Empörung hat vor allem ein Spot der unter dem Motto "Raubkopierer sind Verbrecher" stehenden bundesweiten Kampagne ausgelöst, in dem heranwachsenden Urheberrechtsverletzern das Schicksal einer drohenden Vergewaltigung im Zuchthaus vor Augen gestellt wird. "Wir haben mehrere Beschwerden dazu bekommen", gab Nickel bekannt. Der Virtuelle Ortsverein der SPD hatte beispielsweise der Filmwirtschaft auf Grund des Streifens die Darstellung eines "menschenverachtenden Weltbilds" vorgeworfen. Der Spot sei ein Beispiel für eine gravierende Werbeentgleisung.

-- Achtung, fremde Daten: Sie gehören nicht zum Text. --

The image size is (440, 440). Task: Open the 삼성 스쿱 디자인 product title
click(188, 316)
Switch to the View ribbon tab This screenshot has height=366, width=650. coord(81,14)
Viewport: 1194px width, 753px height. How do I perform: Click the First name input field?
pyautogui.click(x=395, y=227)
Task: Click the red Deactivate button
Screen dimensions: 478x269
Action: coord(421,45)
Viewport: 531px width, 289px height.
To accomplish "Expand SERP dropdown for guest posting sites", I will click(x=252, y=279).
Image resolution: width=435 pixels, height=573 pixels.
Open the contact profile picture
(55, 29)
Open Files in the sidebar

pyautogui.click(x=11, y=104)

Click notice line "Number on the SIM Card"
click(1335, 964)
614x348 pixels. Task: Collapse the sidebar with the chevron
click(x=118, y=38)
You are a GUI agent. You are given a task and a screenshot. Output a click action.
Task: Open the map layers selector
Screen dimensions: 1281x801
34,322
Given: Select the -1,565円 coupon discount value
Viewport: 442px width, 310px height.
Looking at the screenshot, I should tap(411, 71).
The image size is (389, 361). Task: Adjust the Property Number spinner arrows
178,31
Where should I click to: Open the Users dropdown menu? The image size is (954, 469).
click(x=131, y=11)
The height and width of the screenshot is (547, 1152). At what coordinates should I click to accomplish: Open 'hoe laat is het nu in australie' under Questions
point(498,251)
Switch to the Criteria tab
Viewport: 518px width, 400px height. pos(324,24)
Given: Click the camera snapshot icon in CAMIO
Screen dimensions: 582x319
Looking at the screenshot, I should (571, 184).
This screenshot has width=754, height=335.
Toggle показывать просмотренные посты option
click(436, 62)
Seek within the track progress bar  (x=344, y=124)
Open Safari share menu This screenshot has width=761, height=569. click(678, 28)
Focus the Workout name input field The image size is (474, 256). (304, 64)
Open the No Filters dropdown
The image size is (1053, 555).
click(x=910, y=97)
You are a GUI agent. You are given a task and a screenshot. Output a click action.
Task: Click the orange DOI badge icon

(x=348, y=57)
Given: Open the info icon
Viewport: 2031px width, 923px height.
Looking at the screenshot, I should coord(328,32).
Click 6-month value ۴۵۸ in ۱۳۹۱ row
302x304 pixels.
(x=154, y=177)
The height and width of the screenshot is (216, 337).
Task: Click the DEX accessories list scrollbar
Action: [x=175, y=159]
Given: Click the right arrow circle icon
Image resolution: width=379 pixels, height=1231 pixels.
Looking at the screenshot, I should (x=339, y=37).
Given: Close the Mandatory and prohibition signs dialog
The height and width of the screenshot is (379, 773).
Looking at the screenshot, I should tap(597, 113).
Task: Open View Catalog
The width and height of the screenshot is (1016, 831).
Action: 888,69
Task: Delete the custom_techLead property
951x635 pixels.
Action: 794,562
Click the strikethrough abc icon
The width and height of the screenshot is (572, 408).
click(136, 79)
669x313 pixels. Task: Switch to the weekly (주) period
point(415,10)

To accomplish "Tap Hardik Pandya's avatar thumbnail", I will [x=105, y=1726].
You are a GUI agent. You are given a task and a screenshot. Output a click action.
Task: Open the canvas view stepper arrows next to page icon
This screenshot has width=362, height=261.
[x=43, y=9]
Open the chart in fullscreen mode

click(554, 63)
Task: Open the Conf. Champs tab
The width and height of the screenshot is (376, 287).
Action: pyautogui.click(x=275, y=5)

Auf Grund der Eingaben hat der Deutsche Werberat -- das ist die beim ZAW angesiedelte Selbstkontrollinstanz der Werbewirtschaft hierzulande -- die hinter der Aktion stehende Firma Zukunft Kino Marketing (ZKM) um eine Stellungnahme gebeten. "Wir haben die Erfahrung gemacht, dass auf diesem Weg Kampagnen, die über Grenzen hinausgehen, schnell wieder verschwinden", erläutert Nickel die Folgen der Aufforderung. Der Werberat hat im vergangenen Jahr gegen 75 Marketingmaßnahmen offiziell Einspruch erhoben. Dem gaben die betroffenen Firmen im Regelfall nach und zogen beanstandete Plakate und Spots zurück. Nur in sechs Fällen sah sich die Institution gezwungen, eine öffentliche Rüge auszusprechen. Die kommt einem "Bann" der Kampagne gleich, da über die Maßnahme auch die Massenmedien breit informiert werden.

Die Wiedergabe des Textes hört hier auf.